Bulbbul

コルカタ(旧名カルカッタ)のあるベンガル地方は、ノーベル文学賞受賞者ラビーンドラナート・タゴールを生んだ地域である。この地で作られるベンガル語映画はそんな風土を反映してか、文学的な雰囲気のものが多い。もっとも有名なのは、アジアにおいて黒澤明監督と並び称されたサティヤジート・ラーイ(サタジット・レイ)監督の作品群であるが、現代でもそれは当てはまる。それだけでなく、ヒンディー語映画であっても、ベンガル地方を舞台にした映画は、どことなくベンガル語映画の風味を持つことが多いのは興味深い。
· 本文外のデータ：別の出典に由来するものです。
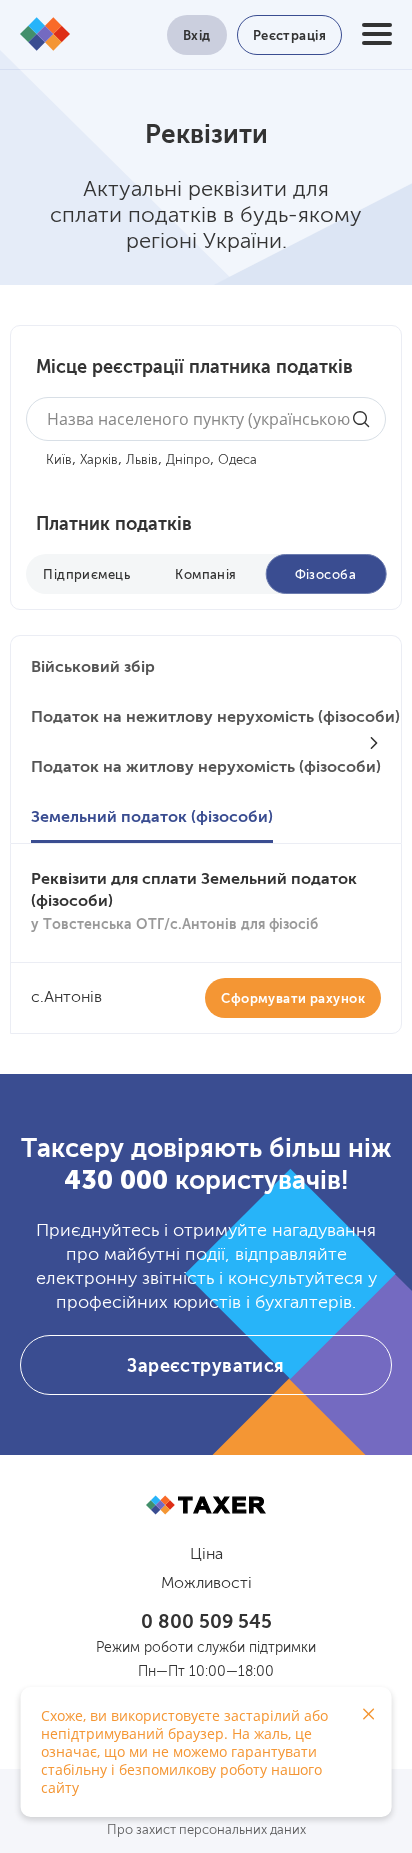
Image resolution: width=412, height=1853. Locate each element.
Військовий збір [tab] (93, 668)
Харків (99, 460)
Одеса (237, 460)
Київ (59, 460)
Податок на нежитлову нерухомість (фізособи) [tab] (215, 718)
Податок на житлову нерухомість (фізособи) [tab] (206, 768)
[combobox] (206, 419)
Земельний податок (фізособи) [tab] (152, 818)
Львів (142, 460)
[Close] (369, 1714)
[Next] (374, 743)
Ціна (206, 1555)
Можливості (206, 1584)
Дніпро (188, 460)
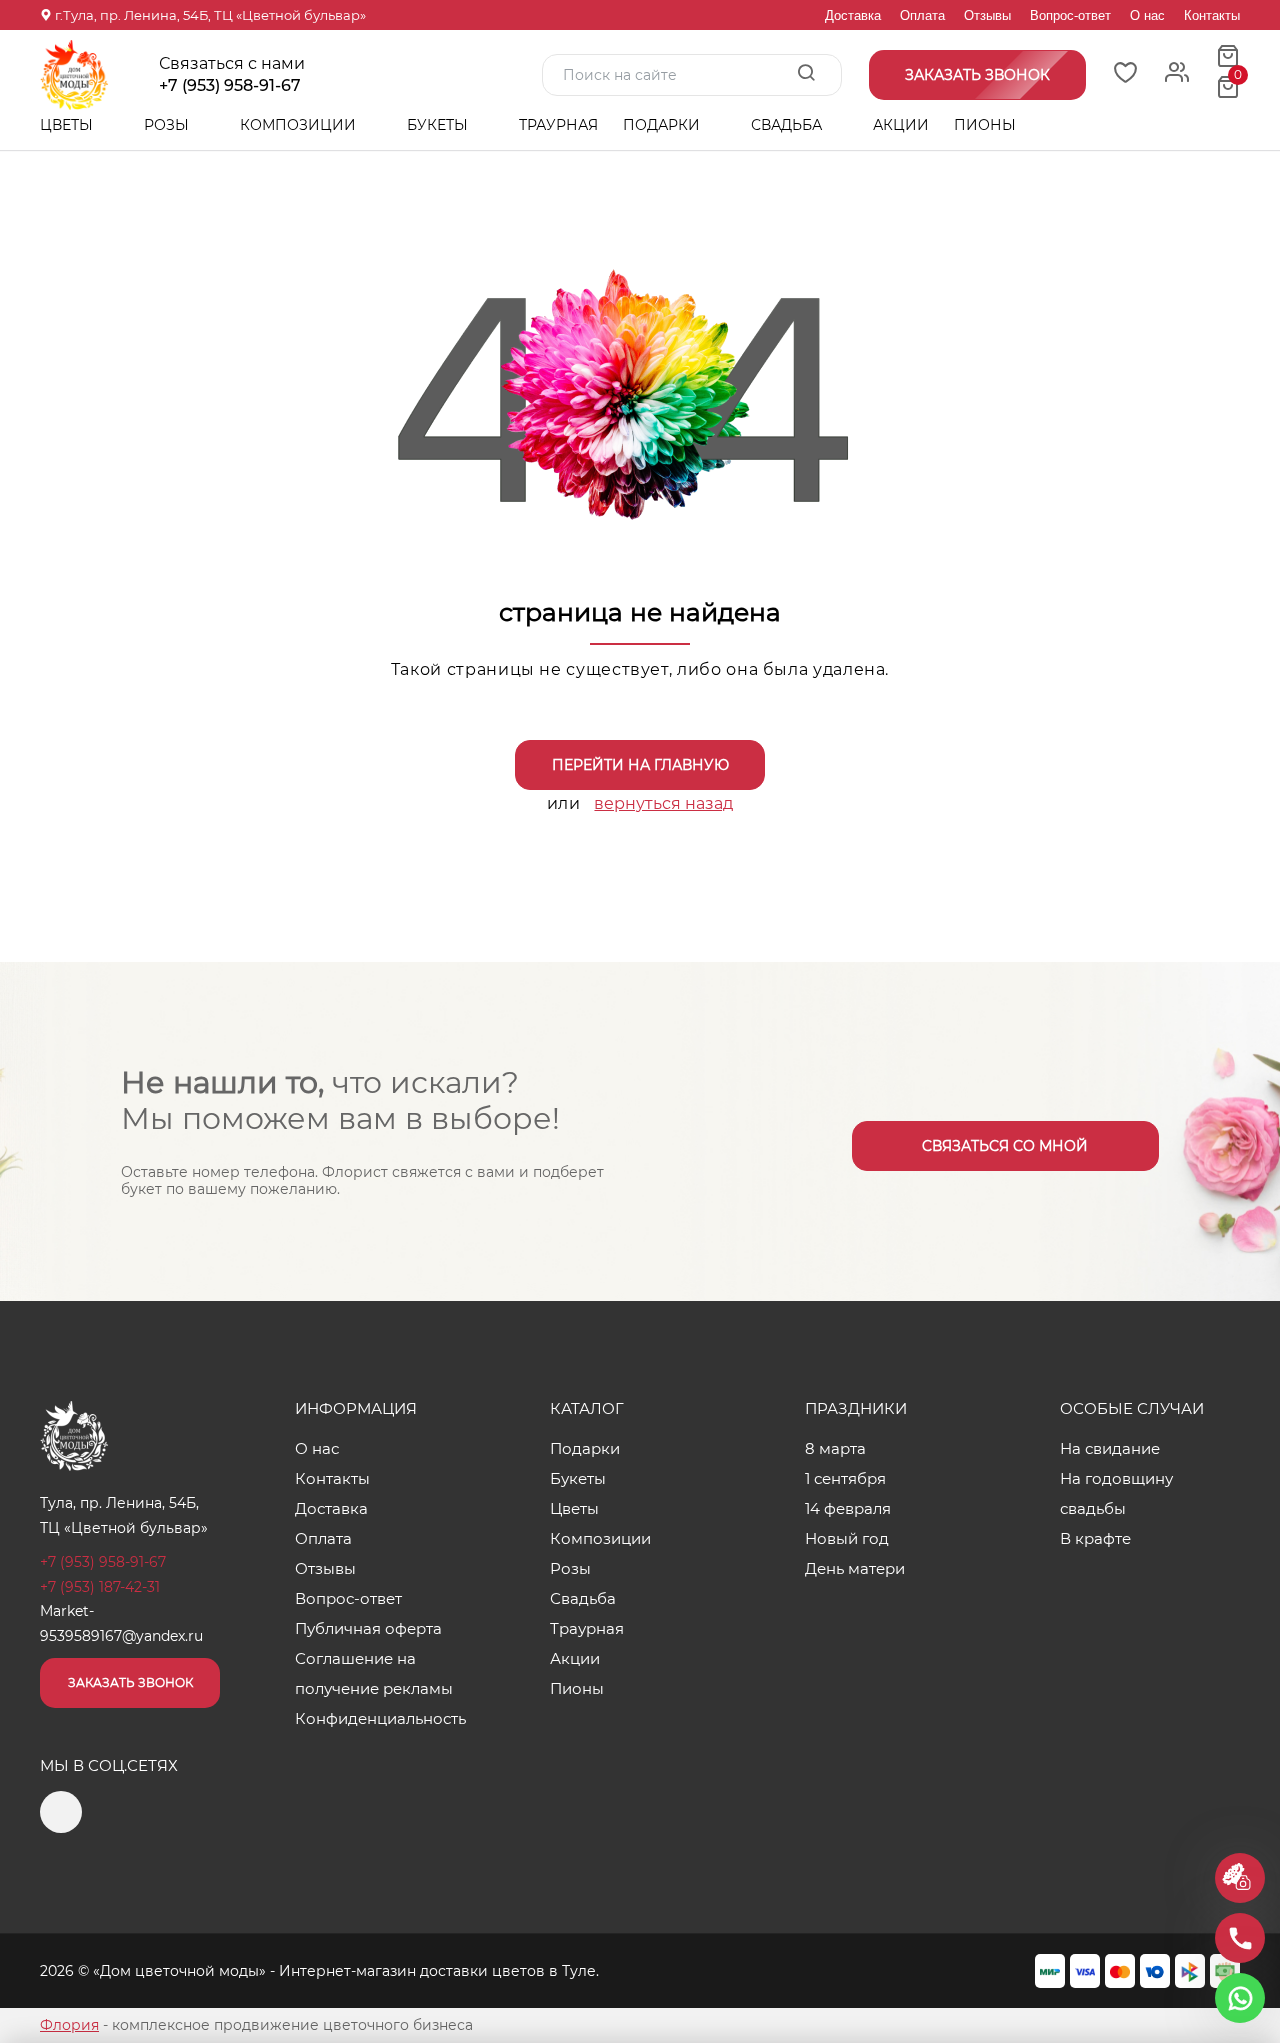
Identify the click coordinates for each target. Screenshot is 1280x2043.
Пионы (985, 125)
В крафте (1095, 1538)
 2020年6月24日からNetflixで公開されている「Bulbbul」も、ヒンディー語映画でありながら、ベンガル地方が舞台であり、ベンガル語映画的雰囲気の映画である。



 監督はアンヴィター・ダット。女性であり、2005年から主にヤシュラージ・フィルムスにおいて、作詞家や台詞家として活躍して来た人物だ。本作が監督デビュー作となる。音楽はアミト・トリヴェーディー。主演はトリプティー・ディームリー。「Poster Boys」(2017年)や「Laila Majnu」(2018年)に出演している。他に、「Laila Majnu」でトリプティーと共演したアヴィナーシュ・ティワーリー、ミスター・ヒングリッシュの異名を持つ演技派男優ラーフル・ボース、「Kahaani」(2012年)のパラムブラタ・チャットーパーディヤーイなどがキャストに名を連ねている。また、プロデューサーは女優のアヌシュカー・シャルマーである。

 物語の舞台は19世紀末から20世紀初めにかけてのベンガル地方だ。5歳のブルブル(トリプティー・ディームリー)が嫁いだのは、タークル(地主)の邸宅だった。タークルは双子で、兄はインドラニール、弟はマヘーンドラ(共にラーフル・ボース)と言った。ブルブルはインドラニールと結婚した。マヘーンドラは精神異常があったが結婚しており、既にビノーディニーという妻がいた。インドラニールとマヘーンドラの下には、年の離れた弟のサティヤ(アヴィナーシュ・ティワーリー)がいた。ブルブルとサティヤは年が近かったため、親密となる。また、ビノーディニーは実はマヘーンドラではなくインドラニールと深い関係にあった。ビノーディニーはブルブルとサティヤの仲のことをインドラニールにほのめかし、嫉妬したインドラニールはサティヤをロンドン留学させてしまう。さらに、ブルブルのサティヤに対する気持ちが明らかになると、インドラニールはブルブルの足を鉄の串で突き刺し重傷を負わせる。それを治療したのが医者のスディープ(パラムブラタ・チャットーパーディヤーイ)であった。20年後、ロンドン留学からサティヤが帰って来るが、そのときまでにはマヘーンドラは変死していた。近くの森に住む魔女に殺されたと噂されていた。

 大きな屋敷に住む富裕層のドロドロとした人間模様をネチっこく描くのはベンガル語映画の得意技である。そういう意味で「Bulbbul」はやはり言語がヒンディー語なだけであって、実態はベンガル語映画の特徴を備えている。ただ、そこに魔女というホラー要素を入れたのが新鮮であった。屋敷の内外で次々に人が変死して行くが、その犯人が魔女であるのか、それとも魔女は単なる迷信で、実際は誰かがやっているのか、その辺りがサスペンス要素となる。

 インドらしいのは、魔女が後ろ向きの足を持って描かれていることだ。インドでは、幽霊や魔女の足は後ろ向きに付いていると言われており、このような表象はインド映画で頻繁に見られ、外国の観客には興味深く映る。

 果たして本当に魔女がいるのかどうかについては、ネタバレになるのでここでは書かないが、この映画が問題として取り上げているのはまず、幼児婚の習慣である。現代インドにおいて幼児婚は法律で禁止されており、だいぶ減って来たとは思われるが、「Bulbbul」の舞台となっている100年前のインドではまだまだ健在であった。また、精神異常者のマヘーンドラに嫁いだビノーディニーの存在も、結婚が強制的に行われたことを示唆している。このような社会問題に触れながらも、映画が特に力を入れて描写していたのは嫉妬の連鎖である。ビノーディニーはブルブルに嫉妬し、インドラニールはサティヤに嫉妬し、サティヤはスディープに嫉妬することで、不幸な事件が次々に起こって行く。最終的に、魔女よりも怖いのは人間の負の感情である様が浮き彫りにされていた。

 「Bulbbul」は、ヒンディー語映画ではあるがベンガル語映画的な雰囲気の、大邸宅を舞台にしたホラー風味の人間劇である。お世辞にも深みのある映画とは言えないが、俳優たちの演技は見応えがあり、引き込まれるものがある。